= Beginning of Section =
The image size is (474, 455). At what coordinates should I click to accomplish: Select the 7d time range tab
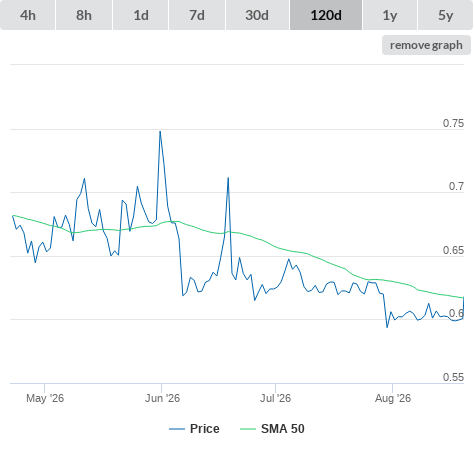(x=197, y=15)
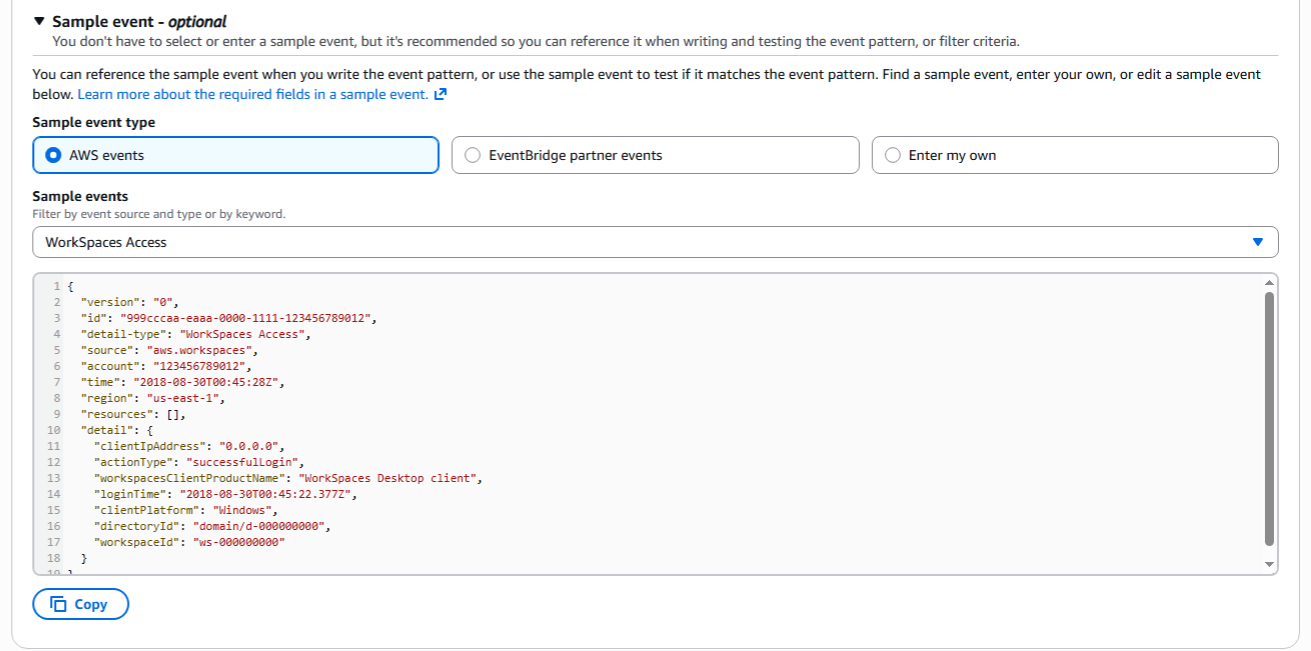This screenshot has height=651, width=1311.
Task: Click the external link icon after Learn more
Action: pos(440,94)
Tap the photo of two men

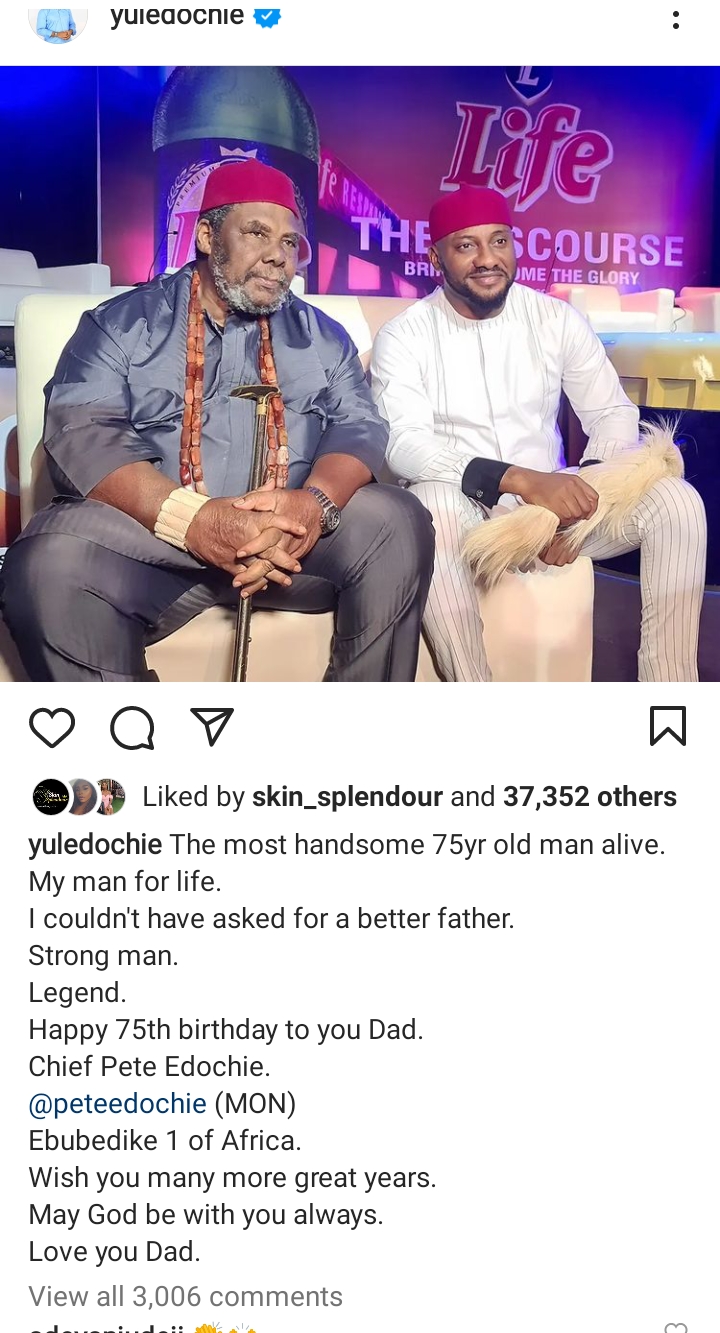(360, 374)
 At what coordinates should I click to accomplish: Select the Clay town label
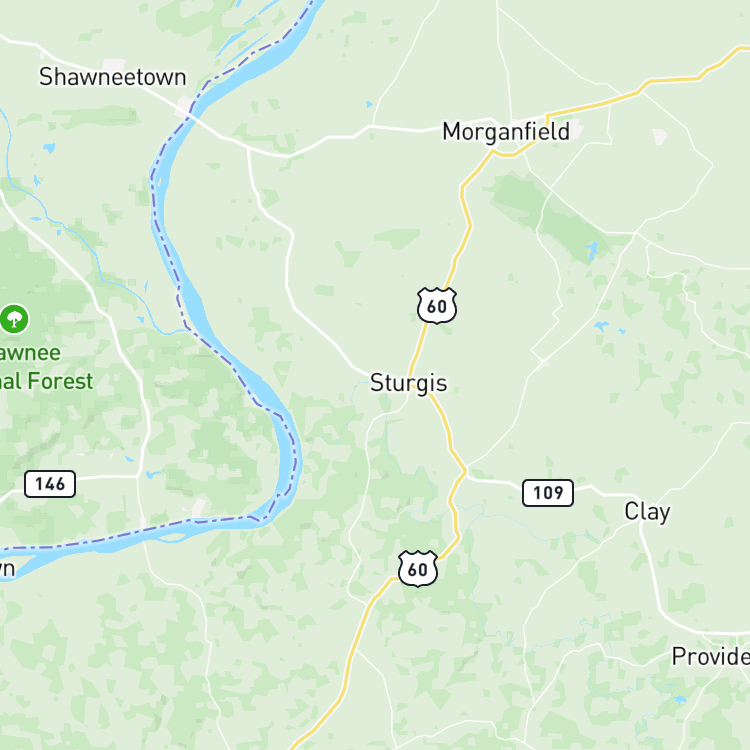click(x=647, y=512)
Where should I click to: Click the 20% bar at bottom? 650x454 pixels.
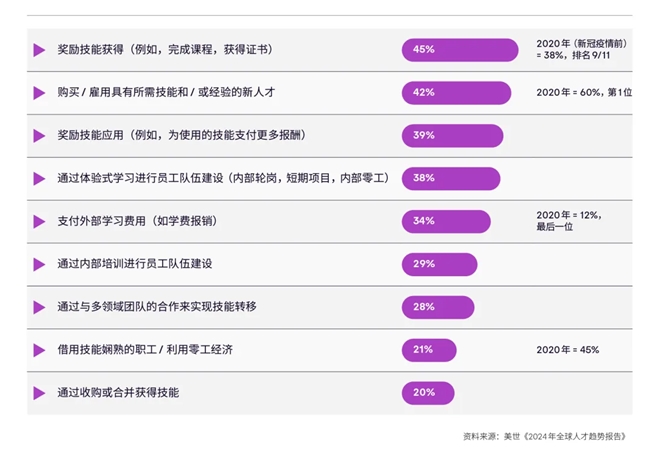428,393
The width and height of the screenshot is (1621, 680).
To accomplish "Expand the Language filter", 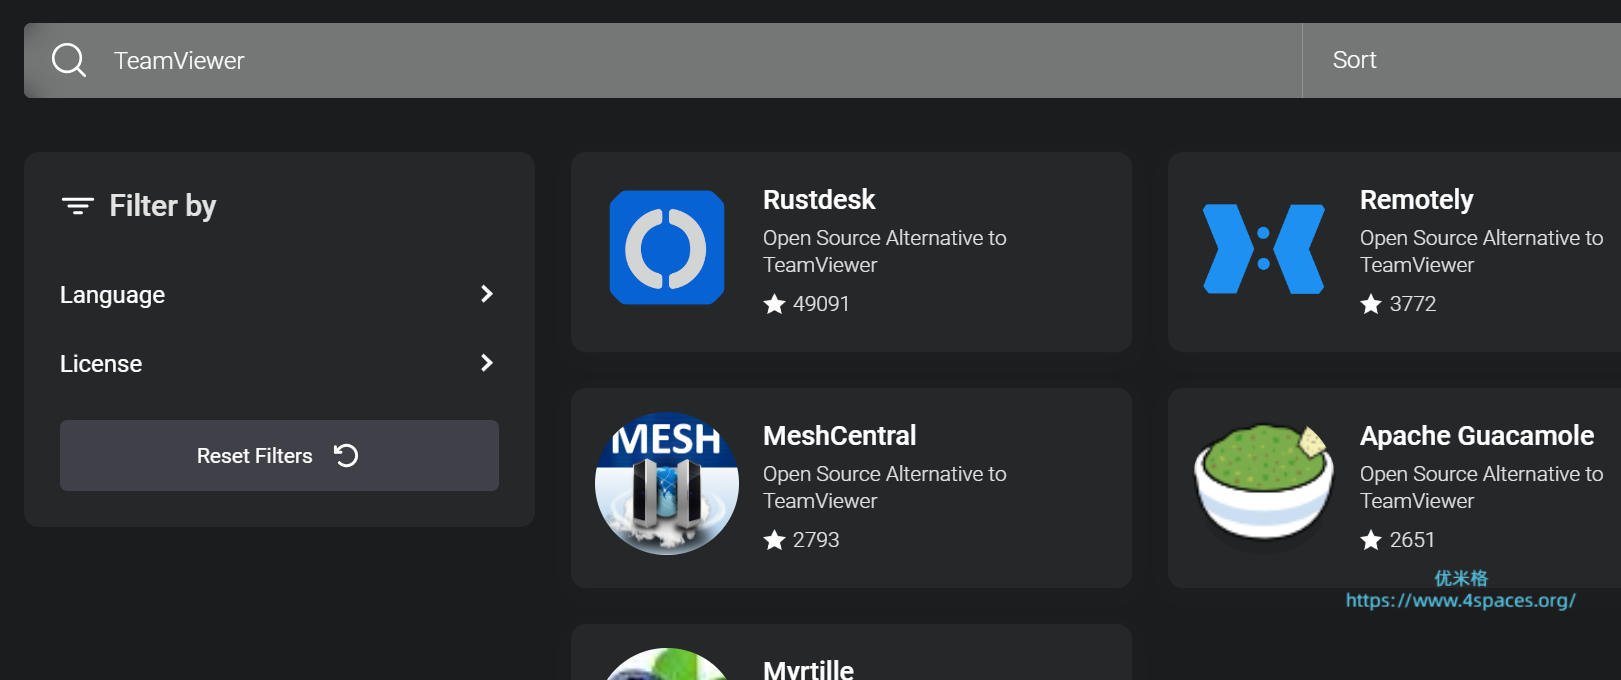I will 487,294.
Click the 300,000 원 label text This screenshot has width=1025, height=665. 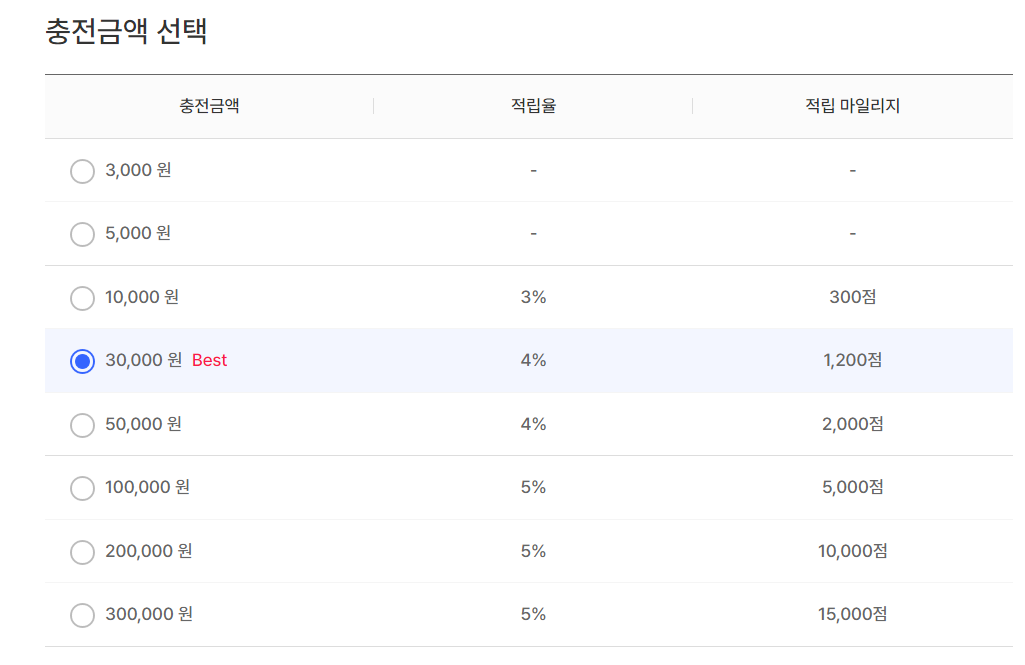click(149, 614)

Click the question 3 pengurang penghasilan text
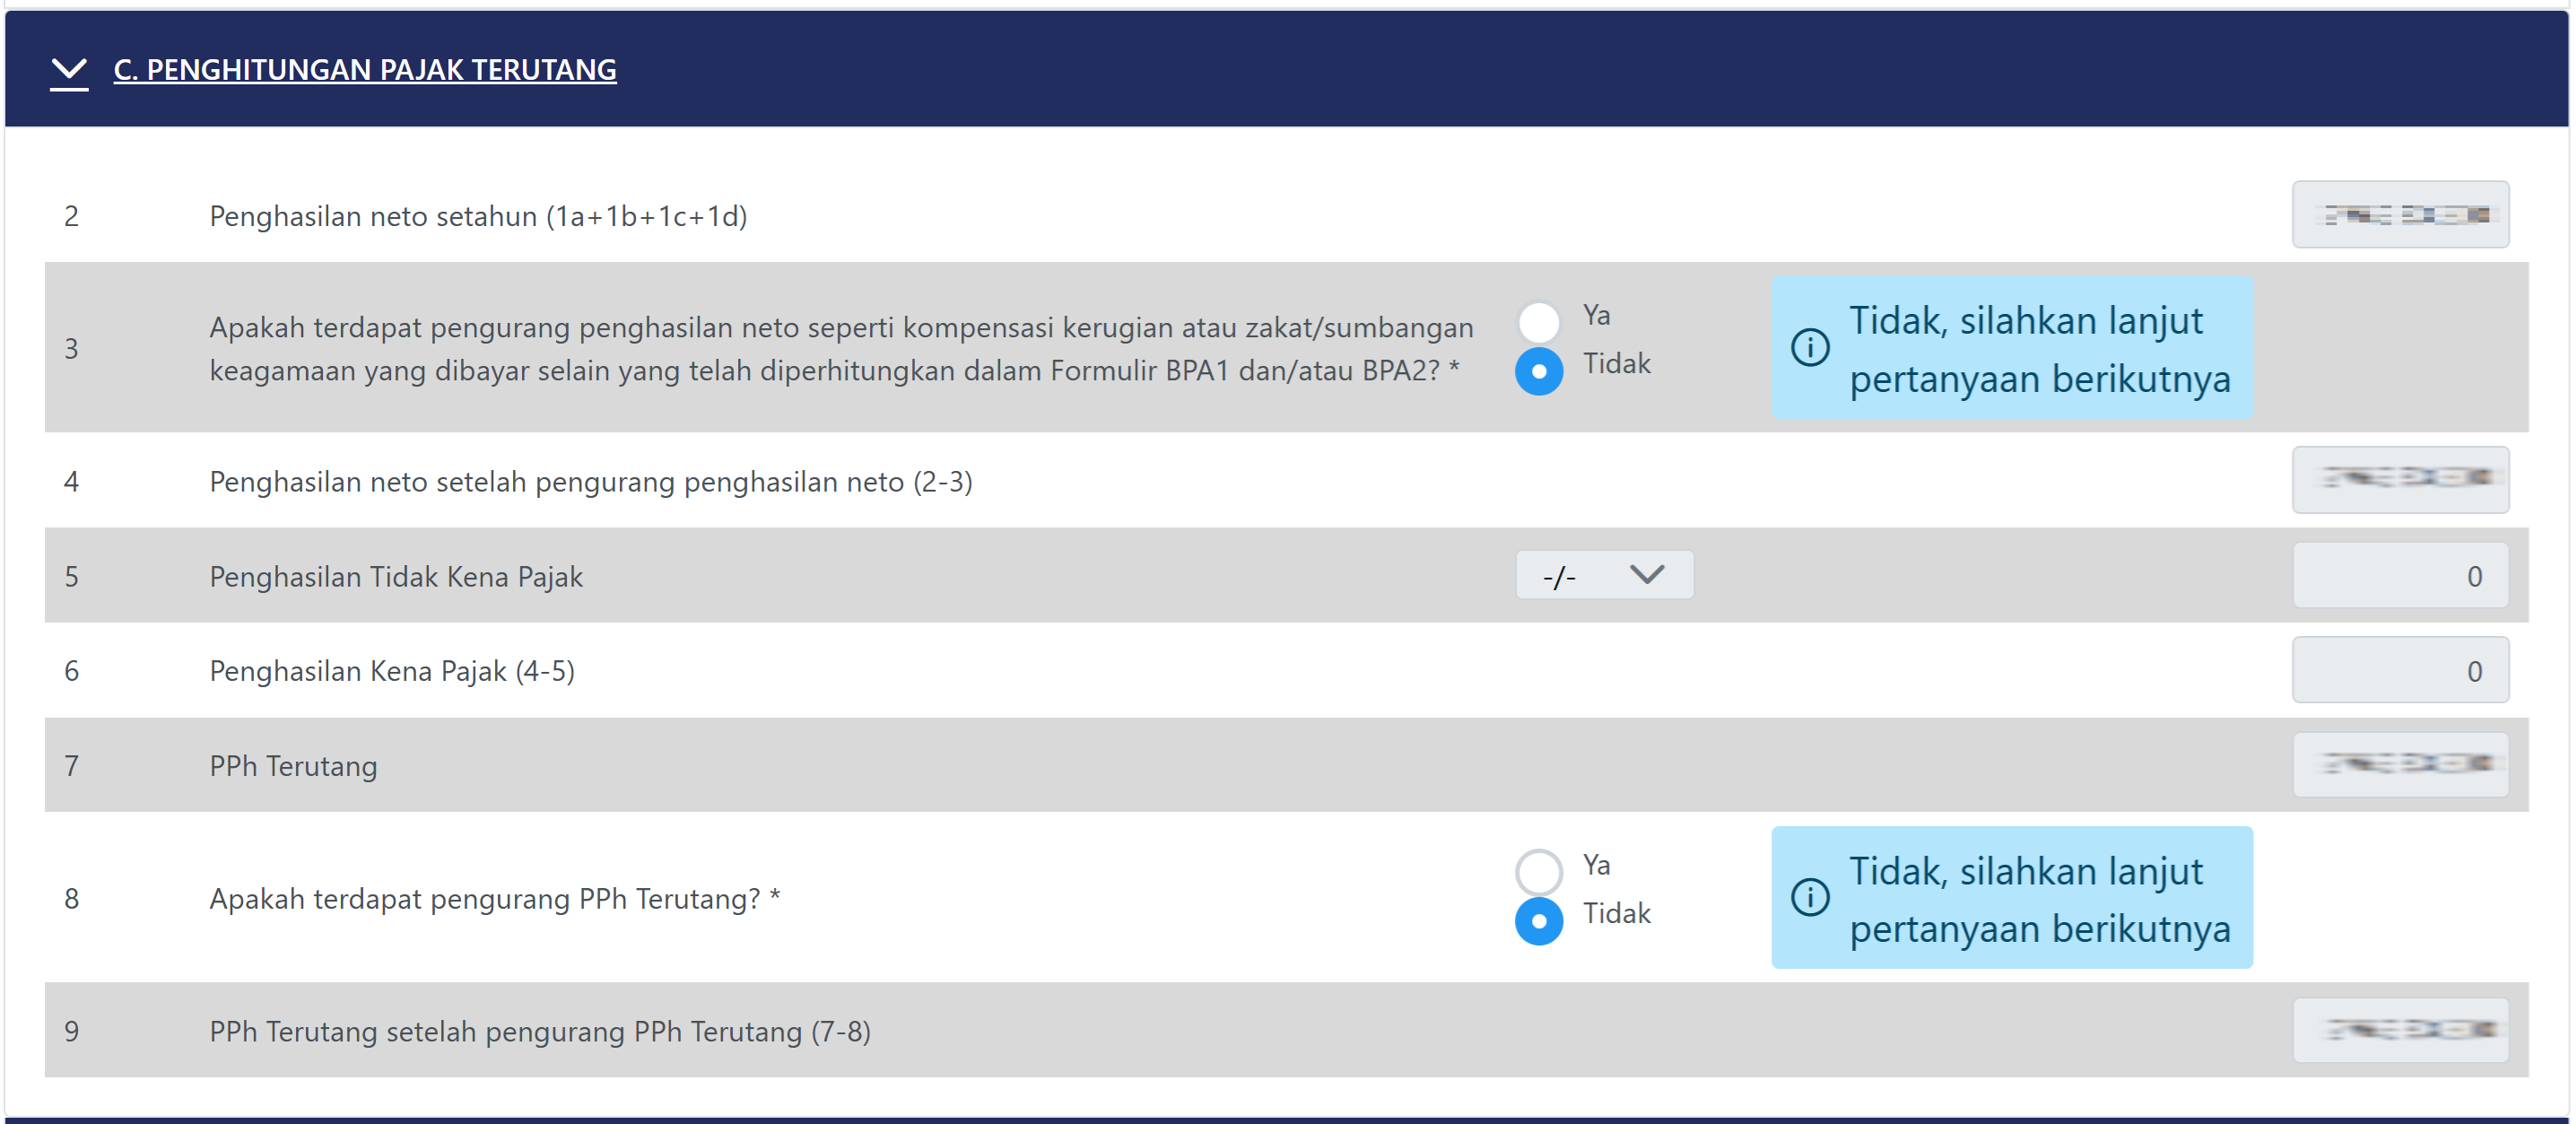840,349
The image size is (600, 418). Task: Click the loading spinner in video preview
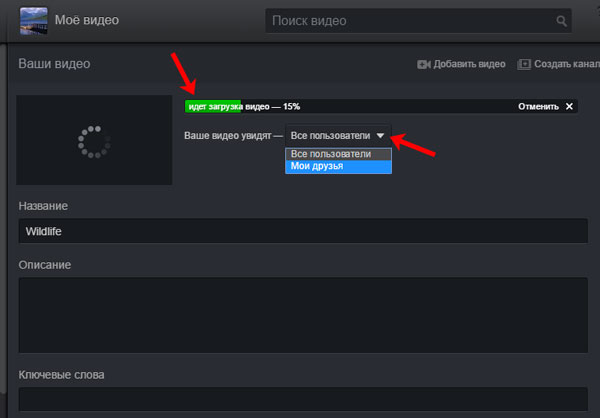94,141
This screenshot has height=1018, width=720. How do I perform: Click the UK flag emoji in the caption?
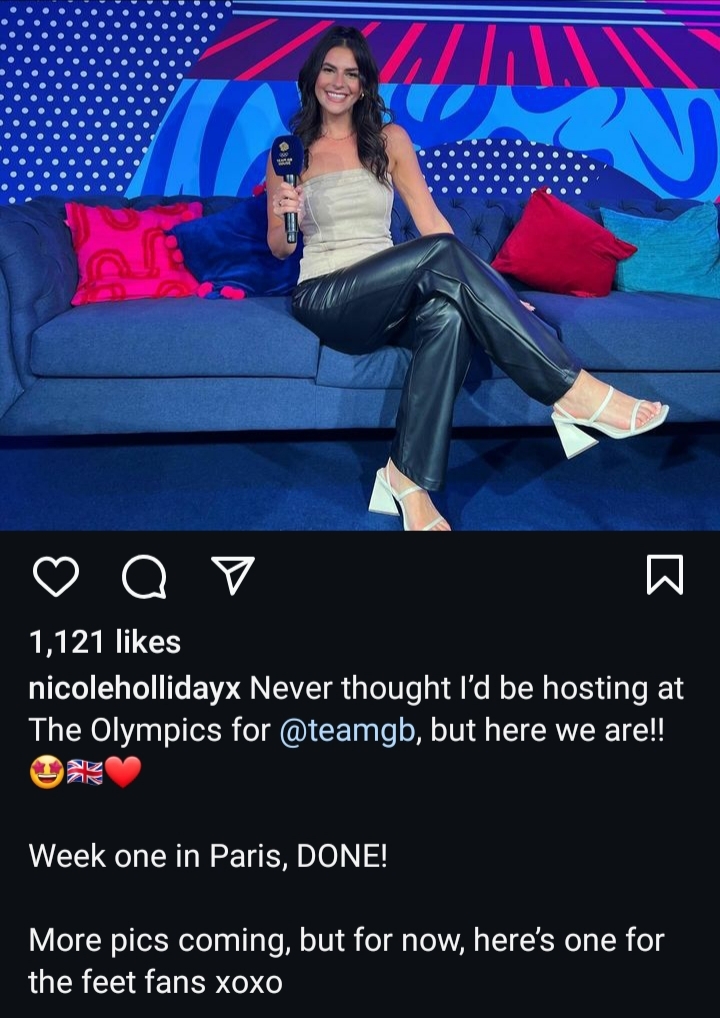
= End of Section =
EXERCISE DIRECTIONS:
Restate word for word only the lines from the one with "The image size is (600, 418)." through the last line of the material, both included. Any picture should be left out.

TASK RESPONSE:
The image size is (600, 418). Task: Click the loading spinner in video preview
94,141
This screenshot has height=1018, width=720. How do I perform: Click the UK flag emoji in the caption?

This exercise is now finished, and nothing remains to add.